During this year’s CAAF orientation, we learned that CAAF has a practice of granting any supp in a case where the accused received confinement for at least 30 years. United States v. Swanson is a case in point. NMCCA affirmed his sentence to LWOP in this unpublished opinion. United States v. Swanson, No. NMCCA 200501593 (N-M. Ct. Crim. App. Nov. 13, 2007). CAAF granted review and summarily affirmed. United States v. Swanson, __ M.J. ___, No. 08-0280/NA (C.A.A.F. June 20, 2008) (summary disposition). Now the Supremes have docketed a pro se IFP cert petition in the case. Swanson v. United States, No. 08-6476. We have no information about the QP in the case.

5 Responses to “Supremes docket pro se IFP military cert petition”

  1. Dew_Process says:

    Well, the the unpublished Navy opinion has fertile constitutional grounds for appeal, that’s for sure.

    But, the more compelling question is, why was this a pro se, IFP pleading/petition? Where is Appellate Defense Counsel, when one most needs one????

  2. Gene Fidell says:

    The 30-year-grant policy is important news. Why 30 and not, say, 10? Any information on when this policy went into effect? Does it tally with actual experience?

  3. Anonymous says:

    I just read the Swanson NMCCA opinion and I agree with dew process: why didn’t the appellate defense counsel file the petition on behalf of the client? Is it a staffing issue, is the appellate defense shop overworked, or is there a problem with a commitment to the client? I don’t see how 10 issues are good enough for NMCCA and precisely zero issues are good enough for the Supremes. The implicit proposition here is that there is a sliding scale of appellate worthiness. There is probably a sliding scale, but it seems to me that counsel tend to overestimate the slope of its curve.

  4. Anonymous says:

    Anon,

    After reading the appellate issues at NMCCA, it seems to me that this is a good example of hiding true appellate issues in a forest of poor issues. I suspect that few judges commit 14 reversible errors in a single trial. The fact that the appellate attorney claims a laundry list of errors has little bearing on whether a case is cert-worthy.
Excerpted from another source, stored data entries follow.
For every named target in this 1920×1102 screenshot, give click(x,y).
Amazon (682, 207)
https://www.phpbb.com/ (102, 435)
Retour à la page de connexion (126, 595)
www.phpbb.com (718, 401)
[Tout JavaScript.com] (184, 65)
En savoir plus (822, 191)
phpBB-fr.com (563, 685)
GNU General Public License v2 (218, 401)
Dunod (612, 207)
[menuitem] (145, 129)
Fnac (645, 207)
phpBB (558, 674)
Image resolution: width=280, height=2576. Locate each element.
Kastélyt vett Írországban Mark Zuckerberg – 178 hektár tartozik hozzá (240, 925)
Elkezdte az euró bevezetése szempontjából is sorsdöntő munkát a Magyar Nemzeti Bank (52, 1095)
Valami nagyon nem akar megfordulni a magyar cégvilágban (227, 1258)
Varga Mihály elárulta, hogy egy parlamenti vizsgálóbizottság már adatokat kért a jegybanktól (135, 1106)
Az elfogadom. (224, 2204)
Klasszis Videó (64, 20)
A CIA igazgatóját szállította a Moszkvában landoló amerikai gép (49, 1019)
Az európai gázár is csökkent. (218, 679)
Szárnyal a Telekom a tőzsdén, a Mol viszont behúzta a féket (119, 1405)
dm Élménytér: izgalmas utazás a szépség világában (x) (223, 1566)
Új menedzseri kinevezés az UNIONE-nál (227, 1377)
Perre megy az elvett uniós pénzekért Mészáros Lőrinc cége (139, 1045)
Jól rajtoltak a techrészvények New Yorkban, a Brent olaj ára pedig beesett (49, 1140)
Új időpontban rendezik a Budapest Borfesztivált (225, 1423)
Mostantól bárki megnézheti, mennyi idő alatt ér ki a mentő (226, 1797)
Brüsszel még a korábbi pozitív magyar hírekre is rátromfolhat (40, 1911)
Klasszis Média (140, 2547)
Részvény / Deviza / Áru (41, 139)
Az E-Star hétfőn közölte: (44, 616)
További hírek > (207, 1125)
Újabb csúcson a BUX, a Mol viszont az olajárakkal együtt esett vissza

    Apparently, though, something in this case is cert-worthy. My money is that the court might be concerned with the admission of his post-offense comments, which apparently came in as some sort of 404(b) evidence. Either that or the admissibility of the accused’s hearsay statements to the one-year-old child.

  5. Dew_Process says:

    Swanson has only been “docketed” – the Supremes have not granted cert.